Cue the crosses, angels and saints
Accessories caught up with Marissa Harvey, the new General Manager Merchandising & Sourcing at the Metropolitan Museum of Art, to discuss how she worked with jewelry brands to create proprietary themed merchandise coordinated with the show. Harvey, a former VP from Tiffany, was thrilled to apply her jewelry expertise to what is turning out to be the show of the year.
Also a first for the Costume Institute? A co-branded stand with makeup artist Pat McGrath selling exclusive product, and a bomber jacket with a cross. “It’s the first time we’re selling clothing at the store tied into a show,” notes Harvey, explaining the efforts the Met is taking to expand its offerings to be more inclusive beyond the typical store fare and customer.
“And what would an exhibit like this be without rosaries?” laughs Harvey.

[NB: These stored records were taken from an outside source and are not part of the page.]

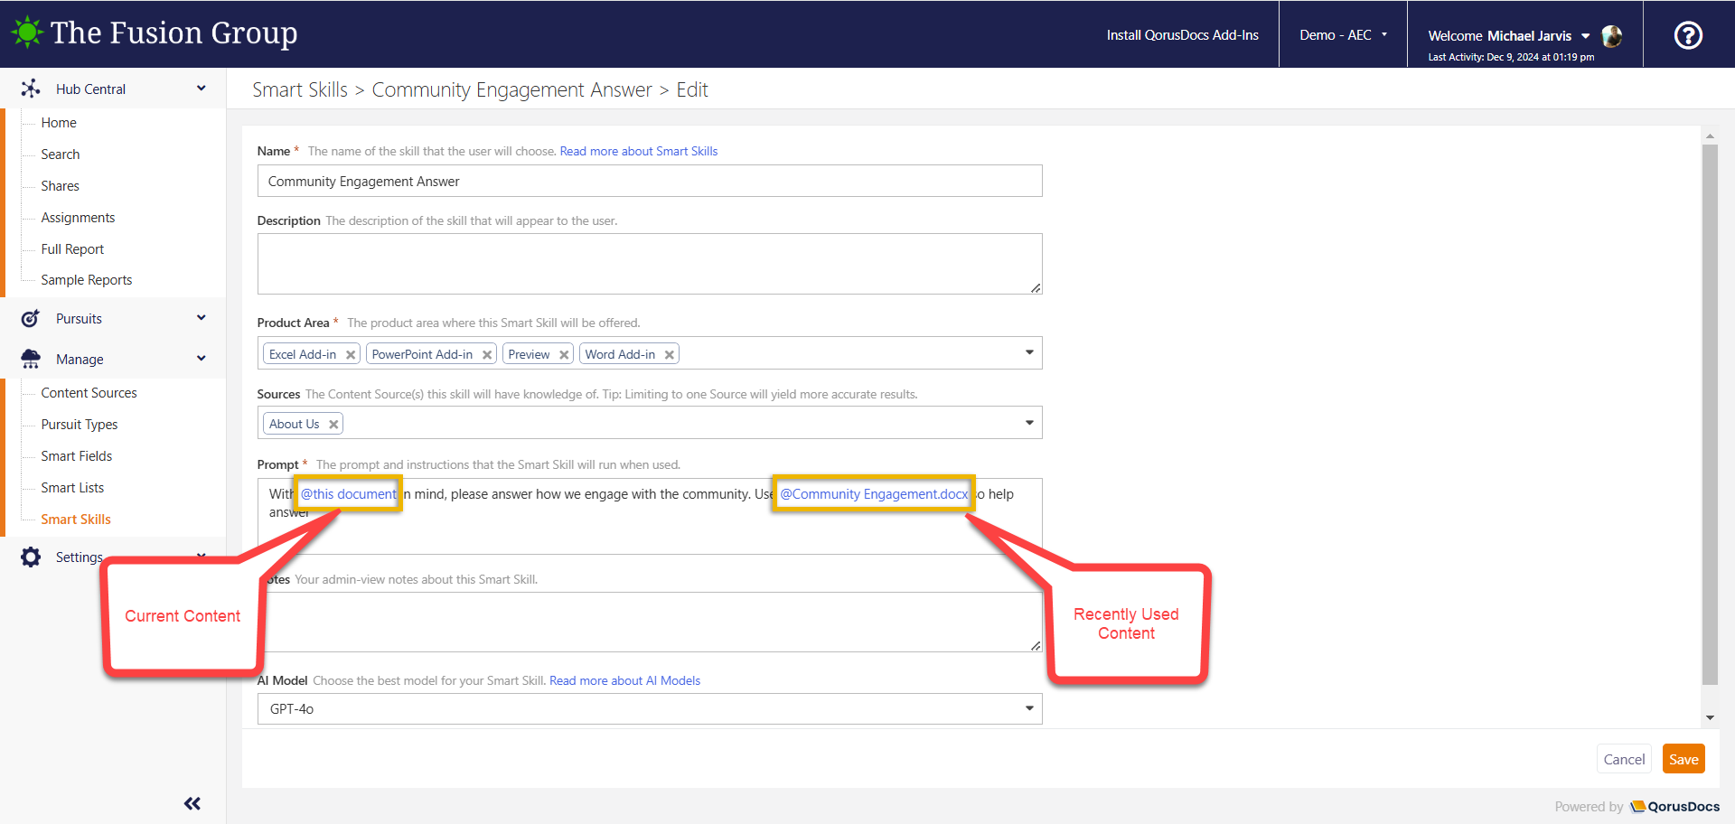Open the AI Model dropdown
This screenshot has width=1735, height=824.
[1028, 708]
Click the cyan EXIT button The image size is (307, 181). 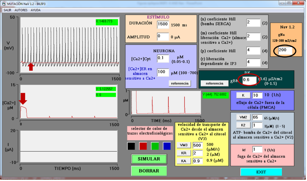(261, 172)
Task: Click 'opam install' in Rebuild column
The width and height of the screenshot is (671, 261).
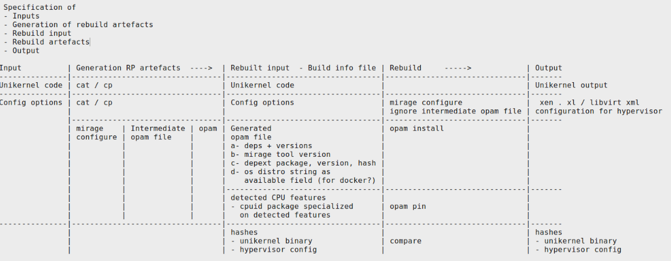Action: click(x=417, y=128)
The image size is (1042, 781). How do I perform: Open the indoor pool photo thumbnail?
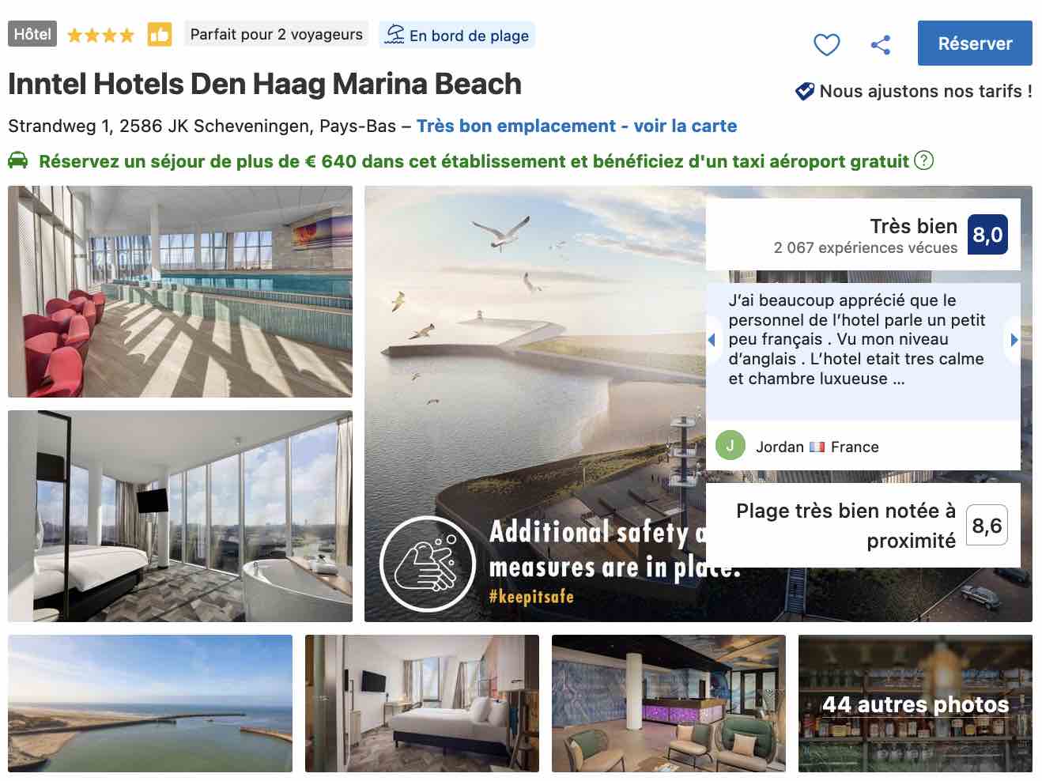[x=180, y=292]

While much of the jewelry selected for the store are private label and created for the show, master goldsmith and jewelry historian Donna Distefano will feature collections under her own brand, raising the bar (and the price point) of what the Met Store normally offers. “Donna’s expertise is the ability to take literal pieces from the show and interpret them.”

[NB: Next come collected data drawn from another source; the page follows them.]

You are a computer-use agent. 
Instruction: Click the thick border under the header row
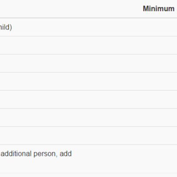point(89,18)
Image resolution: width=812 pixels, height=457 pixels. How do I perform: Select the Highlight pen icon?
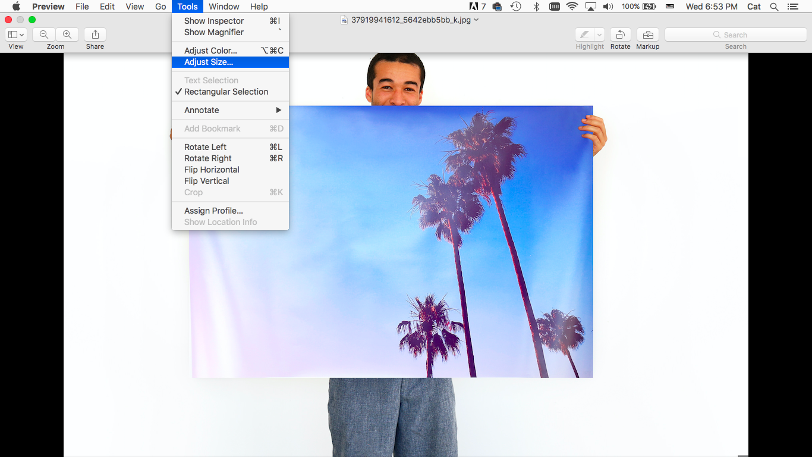tap(584, 35)
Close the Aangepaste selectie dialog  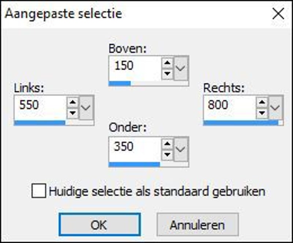(x=278, y=14)
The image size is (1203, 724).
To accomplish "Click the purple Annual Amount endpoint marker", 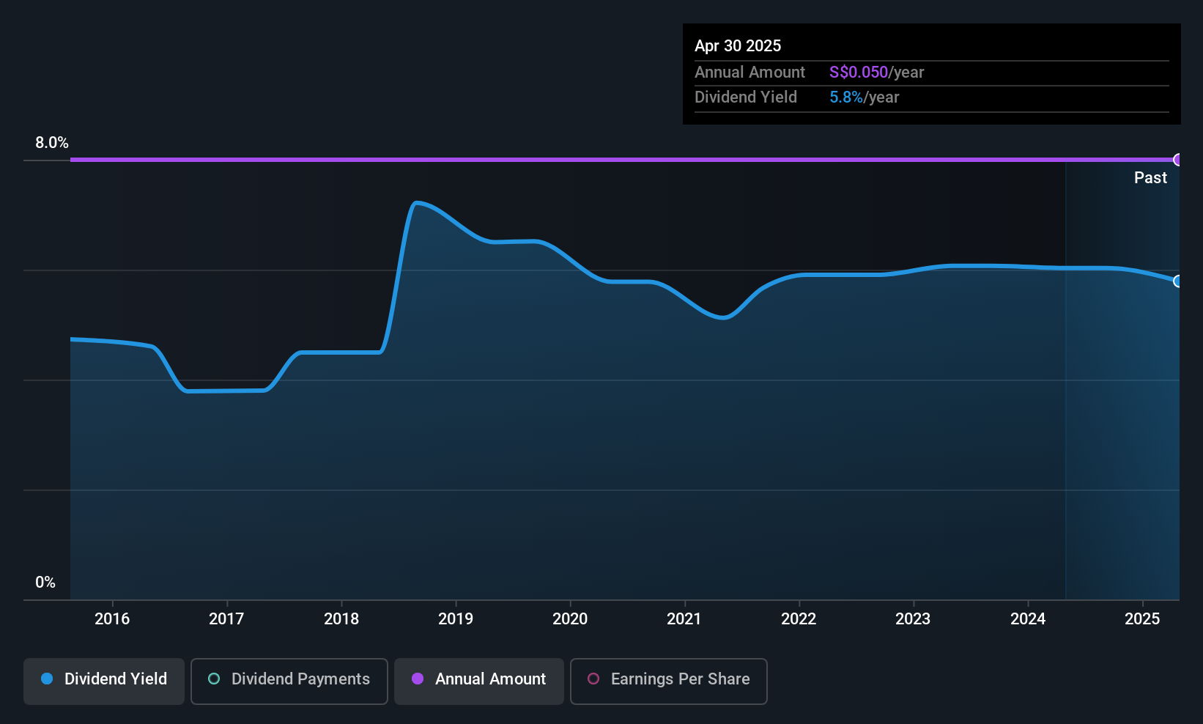I will tap(1178, 160).
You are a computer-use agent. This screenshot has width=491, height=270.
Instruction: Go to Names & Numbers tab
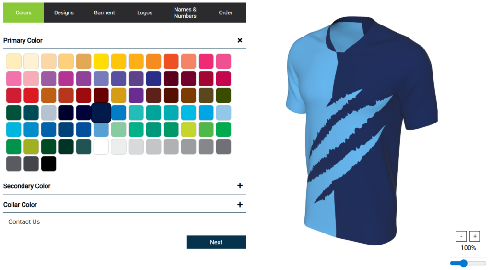click(185, 12)
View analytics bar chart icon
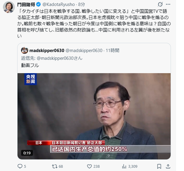The width and height of the screenshot is (184, 171). [x=124, y=166]
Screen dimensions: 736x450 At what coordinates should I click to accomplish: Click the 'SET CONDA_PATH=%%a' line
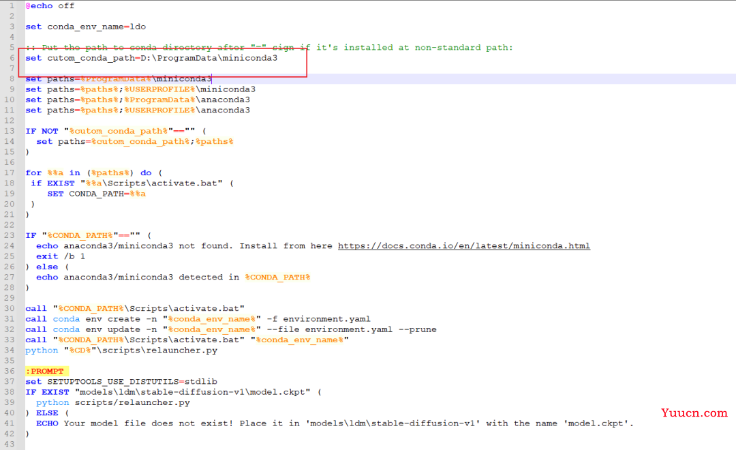pyautogui.click(x=96, y=193)
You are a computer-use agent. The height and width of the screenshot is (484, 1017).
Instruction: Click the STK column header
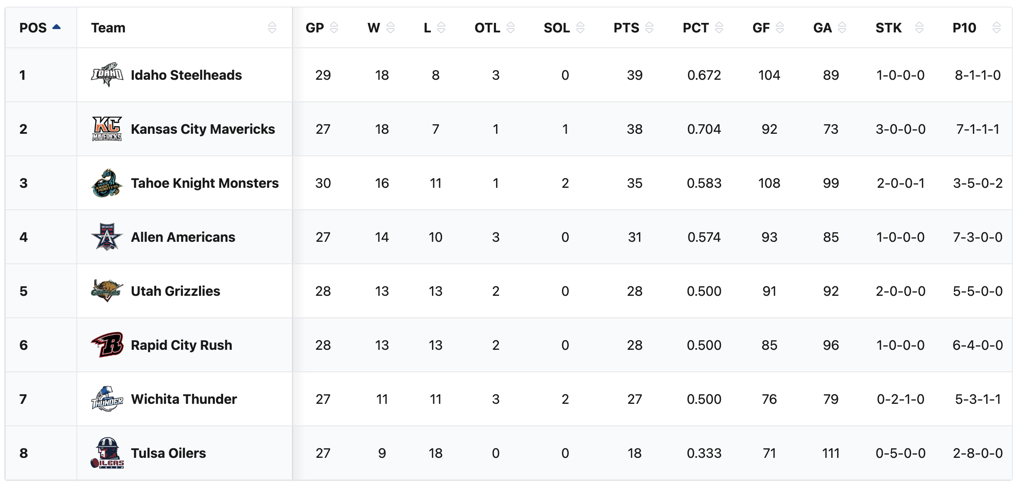tap(888, 28)
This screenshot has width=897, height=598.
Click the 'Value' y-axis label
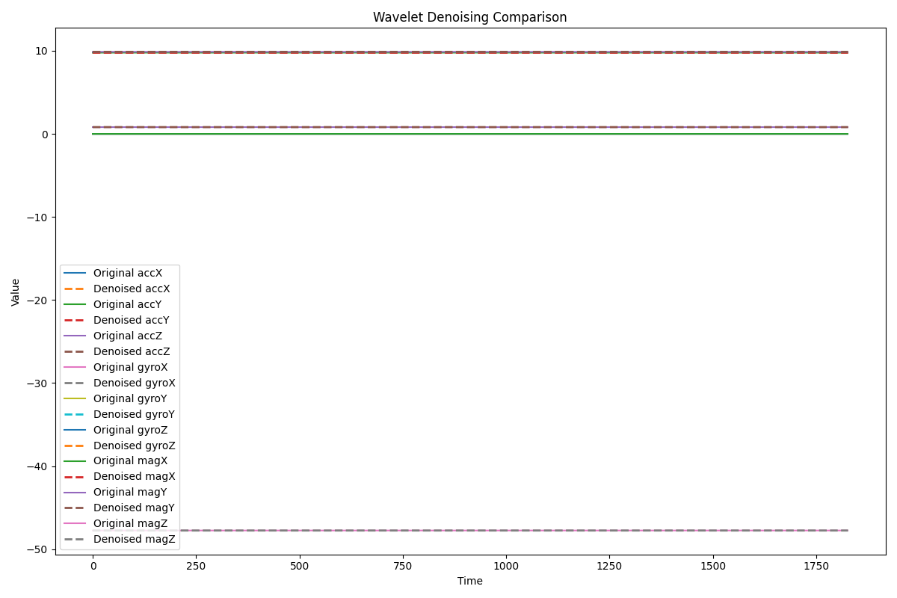point(16,292)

The show, and the gift shop, are both well-stocked with rosary necklaces, and DiStefano’s dive deep with meaning, including the hand-knotted rosaries with specific bead placements for prayer counting and rhythms.
Two of Distefano’s three jewelry collections, Emblems of the Evangelists and Rosary Charms are directly inspired by pieces from The Met collection, represented in exact detail. The third, Hail Holy Queen, comprises rosaries based on signature designs that Distefano debuted on Italian runways in the 1990s.
“Last year Donna worked with us for the Michaelangelo show and we sold 12 of her $2,300 vermeil pieces,” says Harvey. “That was very significant and we want to build on that success with this show, plus push the envelope.”
Not everything in the Met Store will be as literally connected to the show as the pieces by Distefano. Crosses have long been a strong motif in fashion and jewelry (just ask Madonna, who exploded onto the pop culture scene wearing them in all her performances and music videos back in the 80s).
Fashion jewelry company Laruicci has created exclusives for the Met exhibit as well, with a more interpretive expression. “Laruicci’s are more fashion and available at a more accessible price point,” notes Harvey. Accents like chain dangles and crystals add a modern flair.
“Heavenly Bodies: Fashion and the Catholic Imagination” runs from May 10 through October 8, 2018, longer than most fashion exhibits at the Costume Institute. The show is held at two locations, also a first: The Met Cloisters and The Met Fifth Avenue’s
Medieval Galleries and Anna Wintour Costume Center.
All product will be available to shop on store.metmuseum.org beginning at 3pm on May 7, and available to shop at The Met Fifth Avenue and The Met Cloisters beginning May 8.